TPUs vs. GPUs and why Google is positioned to win AI race in the long term

Original Article ↗ Hacker News Discussion ↗

Whether Nvidia Can “Just Build TPUs”

  • Many argue nothing fundamentally stops Nvidia from making TPU‑like ASICs, but:
    • The company is institutionally built around GPUs and CUDA; turning that “ship” is slow.
    • Specializing too hard would risk cannibalizing very high‑margin data center GPUs.
  • Others counter that Nvidia already did this:
    • Tensor Cores now deliver the vast majority of AI FLOPs on data‑center GPUs; graphics blocks are mostly gone there.
    • Hopper/Blackwell are effectively AI accelerators with a GPU wrapper and CUDA compatibility.
  • Key architectural divide:
    • TPUs use large systolic arrays, aggressively exploiting data locality and neighbor‑to‑neighbor communication.
    • GPUs rely more on globally accessible memory and flexible kernels; CUDA and its ecosystem assume this model.
    • Recreating TPU‑style arrays would mean sacrificing much of CUDA’s generality and legacy base.

Google’s TPU Economics & Vertical Integration

  • Google designs TPUs, runs the AI workloads, and operates the cloud – capturing chip margin and service margin.
  • TPUs are cheaper partly by avoiding Nvidia markup and partly from dropping “baggage” (graphics, broader general‑purpose support).
  • Supporters claim:
    • Significantly better performance‑per‑dollar and per‑watt, especially for inference, gives Google a long‑term cost advantage.
    • Even if an AI bubble pops, Google still uses TPUs internally; capex is funded from cash, not existential debt.
  • Skeptics note:
    • If architectures shift (sparse, non‑matmul, exotic boolean or non‑attention models), highly specialized TPUs could become suboptimal.
    • Because TPUs are only available via Google Cloud, lock‑in and ecosystem gaps remain real adoption barriers.

Scale, Interconnect, and Cluster Architecture

  • A major pro‑TPU argument is Google’s optical circuit switch (OCS):
    • One Ironwood (TPU v7) cluster can connect 9,216 chips with ~1.77 PB HBM and enormous aggregate FLOPs.
    • This far exceeds Nvidia’s current NVLink domain sizes on paper.
  • Pushback:
    • Network topology matters: OCS + 3D torus vs fully switched NVLink fat‑trees have different strengths.
    • Mixture‑of‑Experts and all‑to‑all workloads may favor Nvidia’s style of interconnect.
    • Google doesn’t dominate MLPerf or visible training results, so the practical edge is unclear.

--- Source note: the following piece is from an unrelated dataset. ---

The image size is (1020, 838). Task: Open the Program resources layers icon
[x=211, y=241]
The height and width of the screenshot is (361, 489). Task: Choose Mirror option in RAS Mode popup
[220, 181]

Training vs Inference and the CUDA Moat

  • Training:
    • Rapidly changing research, many custom ops, mixed‑precision tricks, and heavy communication all favor CUDA’s flexibility and tooling.
    • Most cutting‑edge research code is written for Nvidia first; others must “play catch‑up” by porting.
  • Inference:
    • Workloads are more static; models are frozen and replicated; matrix‑multiply dominates.
    • Several commenters think TPUs (and other ASICs) will win economically here as the market shifts from frontier training to massive, cheap inference.

Google’s Track Record, Trust, and Productization

  • Technical credibility is widely acknowledged: early ML leadership, TPUs since ~2013, strong infra and datacenter expertise.
  • But there’s deep concern about:
    • Product instability (“killed by Google”), short attention span, and incentives favoring new launches over long‑term support.
    • Data governance and privacy, especially for free/consumer offerings.
  • Some believe Google has surprisingly “turned the ship” with Gemini 3 and TPUs; others note:
    • Gemini 3 is only one contender among many, not a clear runaway winner.
    • Hardware advantage does not automatically translate into better models or UX; data curation, evals, and engineering still dominate.

Broader Competition & Who Ultimately “Wins”

  • Other specialized vendors (Groq, Cerebras, etc.) and in‑house chips from Meta, Tesla, Microsoft, Amazon, and OpenAI complicate any “Google vs Nvidia” narrative.
  • One camp expects:
    • Nvidia to remain dominant via ecosystem, dev experience, and constant evolution (e.g., new low‑precision formats like FP4).
  • Another camp expects:
    • When investor subsidy fades and inference dominates, total cost per useful token will decide winners – favoring vertically integrated players like Google.
  • Several commenters warn that if only giants can afford bespoke silicon, AI centralizes further and the rest of the ecosystem (including on‑prem and hobbyist use) loses.